きっともう、桜から、下手だけどだいぶ上達してきた手料理をつくってもらえることも、楽しくしゃべりかけてくれることも、あの優しい笑顔を向けられることも、なくなるのだろう。それどころか、憎悪の視線を向けられ、軽蔑されるに違いない。
本当はそれが当たり前のはずなのにね……。
涙が止まらない。あたしの体内から水分が出尽くしてしまうのではないかと思うほどだ。くすんだ涙が、容赦なく土に染み込んでいく。
トワツカはゆっくりとあたしの前にしゃがみ込み、あたしと目を合わせた。唐突な彼の行動に、少し体を固くする。すると彼の赤い眼差しがあたしの目を見据えた。皮手袋に包まれた右手が伸びてきて、あたしの頬に触る。トワツカは親指であたしの目の下を強く擦った。
「俺の前で……泣くな」
トワツカはそのまま手をずらし、あたしの長い髪をあたしの耳にそっとかけた。
「涙を流すのならせめて、桜に対する
「……」
あたしは何も発すことができなかった。擦られた目の下が疼き、熱くなる。余計に涙が溢れてきそうになって、あたしは舌を強く噛んだ。口の中で鉄の味がじわりと広がった。

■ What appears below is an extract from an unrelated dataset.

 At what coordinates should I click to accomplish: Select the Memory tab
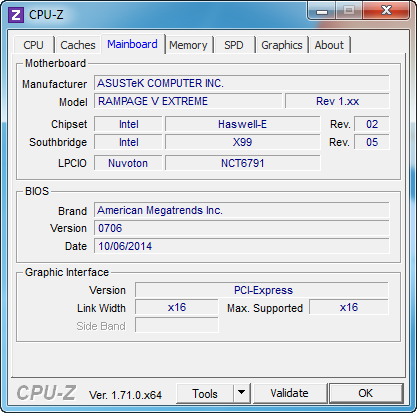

「俺はあんたを憎んでいる。当たり前だ、赦せるはずがない。だからせめてあんたは……自分の行くべき道を行け。道を違えるな。せめて、今のあんたの心を貫き通せ」
「……ええ」
「一生かけて、罪を償え。苦しむ道を選べ。あんたが、一番苦しいと思う道を選ぶんだ。それでもあんたは罪を償い切ることはできない」
……そうだ。あたしがしなきゃいけないのは、逃げることではない。
あたしが、一番苦しいと思う道を選ぶ。
それが、あたしが桜のためにできること。
それって何だろうと逡巡し、あたしは一つの結論に辿り着いた。
……そっか。あたしが一番苦しいのは、桜に嫌われること。見放されること。会えなくなること。
桜に、殺されること。
そう思った瞬間、一気に口の中が乾燥し、喉が締め付けられ、息がしにくくなった。自ら死のうと思ったときより数十倍、体の拒否反応が激しい。『全てを知った桜に殺されること』に、あたしが思う苦しみが全て詰まっている気がした。
これだ、これこそ、あたしへの最大の罰。
こんなこと言ったら、トワツカには怒られるかもしれない。何となくそう思った。だから、言わない。彼に心配をかけたくはなかった。
……本当に、本当にもっと早く、あなたと出会えていればよかったのに。
「楽なんてさせやしない。ずっと苦しませてやる」
彼は言い、あたしは頷く。
ええ分かってる。あたしは、苦しまなければならない。きっと、あなたが想定している以上の苦しみを自ら浴びにいくから、見ていて。
強気な心持ちに無理やり変換できたためか、自然と涙は止まってくれた。ただあたしは、一歩踏み外せば狂ってしまいそうなこの感情を、体の芯のほうで何とかコントロールして保っている状態であり、とても不安定である。
でも、今はまだ、崩さない。桜に全てを伝えて、謝るまでは。
「覚悟はできたか」
「ええ。心を決めたわ。あたしはもう、逃げない」
「ならば、早く浅西桜のところへ行こう。俺の裏切りを知ったトワ様が、俺に対して何かを仕掛けてくるかもしれんしな。何か起こる前に、早く」
確かに、急がねばならない。トワツカは自分の身の危険を冒してまで、あたしに全てをぶつけてくれたのだから。今トワがこの状況を見ているのかどうかは分からないが、あたしたちに直接攻撃はできないはずだし、何も起きていないうちに行動するのが吉だ。
トワツカは徐に立ち上がると「立てるか」とあたしに手を伸ばした。あたしはその手を振り払って自力で立ち上がった。膝の震えなど、もう止まっている。
「自分で立てるわ」
するとトワツカは満足そうに、優しく頷いた。